SOURCE TEXT:
Lab 2: Simple Fifo, FFT Pipeline and elasticity

Lab 2 due date: Monday, September 25, 2017, at 11:59:59 PM EDT.

Your deliverables for Lab 2 are:

Introduction

In this lab the goal is to build up different versions of the Fast Fourier Transform (FFT) module. This module is described in detail in "L0x", titled FFT: An example of complex combinational circuits, which was given in a previous version of this class. You'll find the presentation as a [pptx] or a [pdf].

But before the FFT, we will do a warm up with Fifos. Then you will implement an inelastic pipeline implementation of the FFT using registers between each stage. Finally, you will implement an elastic pipeline implementation of the FFT using FIFOs between each stage.

Fifo

The posted FFT presentation assumes that we have Fifos with guards. Guards on enq, deq, and first prevent the rules enclosing calls of these methods from firing if the guards on the methods are not met. Because of this assumption, the code in the presentation uses enq, deq, and first without checking if the FIFO is notFull or notEmpty.

The syntax for a guard on a method is shown below:

method Action myMethodName(Bit#(8) in) if (myGuardExpression);
    // method body
endmethod

myGuardExpression is an expression that is True if and only if it is valid to call myMethodName. If myMethodName is going to be used in a rule the next time it is fired, the rule will be blocked from executing until myGuardExpression is True.

Exercise 1 (10 Points): Completes the code in Fifo.bsv to implements a 3-elements fifo with properly guarded methods. Feel free to take inspiration from the class slides. The interface defined in Fifo.bsv tells you the type of the methods (enq, deq, first) that your module should define.

Data types

Multiple data types are provided to help with the FFT implementation. The default settings for the provided types describe an FFT implementation that works with an input vector of 64 different 64-bit complex numbers. The type for the 64-bit complex data is defined as ComplexData. FftPoints defines the number of complex numbers, FftIdx defines the data type required for accessing a point in the vector, NumStages defines the number of stages, StageIdx defines a data type to access a particular stage, and BflysPerStage defines the number of butterfly units in each stage. These type parameters are provided for your convenience, feel free to use any of these in your implementations.

It should be noted that the goal of this lab is not to understand the FFT algorithm, but rather to experiment with different control logics in a real-world application. The getTwiddle and permute functions are provided with the testbench for your convenience. However, their implementations are not strictly adhering to the FFT algorithm, and may even change later. It would be beneficial to focus not on the algorithm, but on changing the control logic of a given datapath in order to enhance its characteristics.

Butterfly unit

The module mkBfly4 implements a 4-way butterfly function which was discussed in the presentation. This module should be instantiated exactly as many times as you use it in your code.

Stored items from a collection
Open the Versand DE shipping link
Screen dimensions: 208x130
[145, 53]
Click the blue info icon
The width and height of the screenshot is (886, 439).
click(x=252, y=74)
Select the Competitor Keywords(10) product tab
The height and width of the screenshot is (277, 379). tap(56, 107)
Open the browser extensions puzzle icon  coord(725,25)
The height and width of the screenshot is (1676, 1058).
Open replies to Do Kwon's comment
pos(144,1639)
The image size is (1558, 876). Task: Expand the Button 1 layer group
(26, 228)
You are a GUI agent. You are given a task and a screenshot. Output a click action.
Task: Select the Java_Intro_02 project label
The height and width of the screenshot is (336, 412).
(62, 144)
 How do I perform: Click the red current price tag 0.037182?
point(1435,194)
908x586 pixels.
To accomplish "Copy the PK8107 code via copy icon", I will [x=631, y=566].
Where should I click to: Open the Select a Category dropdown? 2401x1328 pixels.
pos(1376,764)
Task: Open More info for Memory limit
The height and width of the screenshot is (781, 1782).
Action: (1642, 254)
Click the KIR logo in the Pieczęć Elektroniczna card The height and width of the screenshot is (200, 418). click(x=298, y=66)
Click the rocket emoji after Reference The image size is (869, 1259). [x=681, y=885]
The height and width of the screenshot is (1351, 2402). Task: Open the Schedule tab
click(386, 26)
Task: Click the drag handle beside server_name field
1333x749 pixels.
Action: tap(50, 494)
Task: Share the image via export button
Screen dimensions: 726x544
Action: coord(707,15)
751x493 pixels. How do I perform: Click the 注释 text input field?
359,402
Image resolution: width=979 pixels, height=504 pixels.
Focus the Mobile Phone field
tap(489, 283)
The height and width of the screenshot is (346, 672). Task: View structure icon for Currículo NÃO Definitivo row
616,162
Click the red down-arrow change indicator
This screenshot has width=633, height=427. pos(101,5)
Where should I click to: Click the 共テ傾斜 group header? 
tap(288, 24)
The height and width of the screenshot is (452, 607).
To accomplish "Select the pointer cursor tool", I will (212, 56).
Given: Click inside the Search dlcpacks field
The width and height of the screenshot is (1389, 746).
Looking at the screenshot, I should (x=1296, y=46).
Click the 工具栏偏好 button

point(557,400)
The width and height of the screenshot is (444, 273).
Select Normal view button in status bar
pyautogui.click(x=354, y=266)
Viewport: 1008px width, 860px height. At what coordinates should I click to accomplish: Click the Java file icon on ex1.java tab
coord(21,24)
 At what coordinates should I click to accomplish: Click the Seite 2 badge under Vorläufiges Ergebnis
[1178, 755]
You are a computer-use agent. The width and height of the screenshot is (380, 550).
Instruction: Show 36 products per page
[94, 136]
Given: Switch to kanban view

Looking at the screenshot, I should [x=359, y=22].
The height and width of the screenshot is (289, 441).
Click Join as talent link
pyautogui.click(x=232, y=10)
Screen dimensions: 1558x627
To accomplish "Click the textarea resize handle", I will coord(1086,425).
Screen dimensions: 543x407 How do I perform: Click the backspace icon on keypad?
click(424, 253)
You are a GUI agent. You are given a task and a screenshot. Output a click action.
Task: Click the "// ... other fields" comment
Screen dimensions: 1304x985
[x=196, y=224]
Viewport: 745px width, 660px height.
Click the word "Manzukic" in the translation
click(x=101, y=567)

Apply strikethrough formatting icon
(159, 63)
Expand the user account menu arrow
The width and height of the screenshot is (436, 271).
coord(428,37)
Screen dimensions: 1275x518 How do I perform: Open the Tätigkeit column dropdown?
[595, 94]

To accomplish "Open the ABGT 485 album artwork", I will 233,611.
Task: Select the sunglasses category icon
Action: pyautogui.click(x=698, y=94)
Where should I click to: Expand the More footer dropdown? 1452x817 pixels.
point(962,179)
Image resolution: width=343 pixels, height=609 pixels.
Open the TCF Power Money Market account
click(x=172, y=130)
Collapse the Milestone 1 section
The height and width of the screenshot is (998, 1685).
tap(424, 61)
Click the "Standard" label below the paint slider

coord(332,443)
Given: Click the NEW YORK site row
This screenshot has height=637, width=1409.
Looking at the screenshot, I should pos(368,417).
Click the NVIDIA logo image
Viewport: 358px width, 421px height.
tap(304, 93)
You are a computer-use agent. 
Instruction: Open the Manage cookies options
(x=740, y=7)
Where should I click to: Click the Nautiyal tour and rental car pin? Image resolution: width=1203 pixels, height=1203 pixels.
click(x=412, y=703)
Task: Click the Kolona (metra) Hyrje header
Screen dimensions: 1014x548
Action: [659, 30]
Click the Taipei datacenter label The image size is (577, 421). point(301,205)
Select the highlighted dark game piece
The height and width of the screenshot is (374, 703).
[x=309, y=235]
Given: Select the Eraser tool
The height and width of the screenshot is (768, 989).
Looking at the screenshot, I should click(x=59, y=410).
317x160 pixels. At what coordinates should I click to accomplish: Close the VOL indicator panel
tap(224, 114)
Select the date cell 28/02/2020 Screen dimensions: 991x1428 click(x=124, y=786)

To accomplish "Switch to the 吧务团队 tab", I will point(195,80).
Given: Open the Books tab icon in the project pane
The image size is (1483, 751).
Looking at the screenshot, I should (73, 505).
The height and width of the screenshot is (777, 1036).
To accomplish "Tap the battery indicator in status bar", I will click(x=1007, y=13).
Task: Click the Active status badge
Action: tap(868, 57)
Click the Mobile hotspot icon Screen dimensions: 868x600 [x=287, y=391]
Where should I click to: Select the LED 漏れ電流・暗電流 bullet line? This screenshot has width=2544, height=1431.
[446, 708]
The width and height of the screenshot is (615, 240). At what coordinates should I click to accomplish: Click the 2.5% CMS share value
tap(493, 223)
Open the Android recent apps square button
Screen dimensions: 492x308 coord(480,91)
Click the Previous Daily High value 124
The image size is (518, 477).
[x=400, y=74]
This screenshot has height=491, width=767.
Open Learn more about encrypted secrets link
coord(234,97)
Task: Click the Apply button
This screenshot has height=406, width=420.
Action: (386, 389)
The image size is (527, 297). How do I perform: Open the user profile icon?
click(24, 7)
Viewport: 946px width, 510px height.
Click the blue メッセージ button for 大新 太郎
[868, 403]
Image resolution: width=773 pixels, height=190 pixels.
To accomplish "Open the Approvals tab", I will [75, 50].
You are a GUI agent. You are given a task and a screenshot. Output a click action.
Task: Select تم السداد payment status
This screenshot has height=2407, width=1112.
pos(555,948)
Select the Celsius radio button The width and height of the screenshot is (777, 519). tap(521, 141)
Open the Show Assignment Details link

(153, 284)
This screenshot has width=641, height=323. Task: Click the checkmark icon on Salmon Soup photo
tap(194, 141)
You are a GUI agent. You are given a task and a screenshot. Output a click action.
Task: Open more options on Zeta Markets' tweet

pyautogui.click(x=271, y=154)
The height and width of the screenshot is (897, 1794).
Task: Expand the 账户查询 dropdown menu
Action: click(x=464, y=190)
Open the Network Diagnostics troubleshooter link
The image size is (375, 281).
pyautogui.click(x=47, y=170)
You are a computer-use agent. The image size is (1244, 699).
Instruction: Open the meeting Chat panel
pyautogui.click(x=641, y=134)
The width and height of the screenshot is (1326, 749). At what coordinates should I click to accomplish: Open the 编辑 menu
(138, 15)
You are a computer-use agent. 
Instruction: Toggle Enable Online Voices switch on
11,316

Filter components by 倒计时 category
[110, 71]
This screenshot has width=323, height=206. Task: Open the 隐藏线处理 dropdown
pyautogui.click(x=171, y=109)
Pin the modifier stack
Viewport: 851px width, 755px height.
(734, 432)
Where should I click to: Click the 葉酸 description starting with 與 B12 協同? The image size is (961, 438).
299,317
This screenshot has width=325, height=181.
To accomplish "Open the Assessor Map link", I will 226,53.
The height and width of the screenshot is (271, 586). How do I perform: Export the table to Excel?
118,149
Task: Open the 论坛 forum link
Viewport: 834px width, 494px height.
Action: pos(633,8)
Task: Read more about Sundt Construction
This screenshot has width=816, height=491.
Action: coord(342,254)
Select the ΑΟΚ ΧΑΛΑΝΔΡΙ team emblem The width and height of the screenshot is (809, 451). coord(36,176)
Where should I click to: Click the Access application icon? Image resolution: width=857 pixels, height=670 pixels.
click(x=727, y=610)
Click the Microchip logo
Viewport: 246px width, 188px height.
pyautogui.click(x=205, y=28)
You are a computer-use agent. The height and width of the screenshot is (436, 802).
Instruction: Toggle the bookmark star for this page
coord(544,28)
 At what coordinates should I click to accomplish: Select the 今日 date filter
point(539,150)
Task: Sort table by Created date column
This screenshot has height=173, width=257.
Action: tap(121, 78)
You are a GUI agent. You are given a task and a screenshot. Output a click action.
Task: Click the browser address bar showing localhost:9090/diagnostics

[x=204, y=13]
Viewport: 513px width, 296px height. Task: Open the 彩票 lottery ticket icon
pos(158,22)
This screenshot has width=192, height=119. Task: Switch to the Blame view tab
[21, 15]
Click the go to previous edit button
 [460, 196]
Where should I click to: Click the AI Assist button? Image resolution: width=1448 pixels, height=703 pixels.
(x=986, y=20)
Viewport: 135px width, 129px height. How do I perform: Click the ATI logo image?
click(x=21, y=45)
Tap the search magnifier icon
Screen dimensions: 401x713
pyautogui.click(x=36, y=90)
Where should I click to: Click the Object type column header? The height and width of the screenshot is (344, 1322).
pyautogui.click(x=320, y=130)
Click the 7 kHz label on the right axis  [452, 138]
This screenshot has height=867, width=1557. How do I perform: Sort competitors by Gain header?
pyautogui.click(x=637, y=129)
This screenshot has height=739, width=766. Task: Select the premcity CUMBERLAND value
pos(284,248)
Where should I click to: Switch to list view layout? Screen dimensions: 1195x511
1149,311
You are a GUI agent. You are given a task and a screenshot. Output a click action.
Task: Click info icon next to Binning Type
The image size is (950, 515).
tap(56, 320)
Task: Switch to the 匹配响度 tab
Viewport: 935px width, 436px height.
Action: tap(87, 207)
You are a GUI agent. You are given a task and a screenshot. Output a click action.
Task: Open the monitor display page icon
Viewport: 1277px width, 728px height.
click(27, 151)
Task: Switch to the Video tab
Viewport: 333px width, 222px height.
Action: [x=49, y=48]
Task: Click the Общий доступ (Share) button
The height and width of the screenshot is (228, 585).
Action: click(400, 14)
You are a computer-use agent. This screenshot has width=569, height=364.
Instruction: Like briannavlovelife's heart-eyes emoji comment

TASK BRIEF:
Answer these questions from the lab page, one per line:
1. When is Lab 2 due?
2. How many elements should the FIFO built in Exercise 1 hold?
3. What does the module mkBfly4 implement?
The records are separate from the lab page.

FINAL ANSWER:
1. Monday, September 25, 2017, at 11:59:59 PM EDT.
2. Three.
3. A 4-way butterfly function.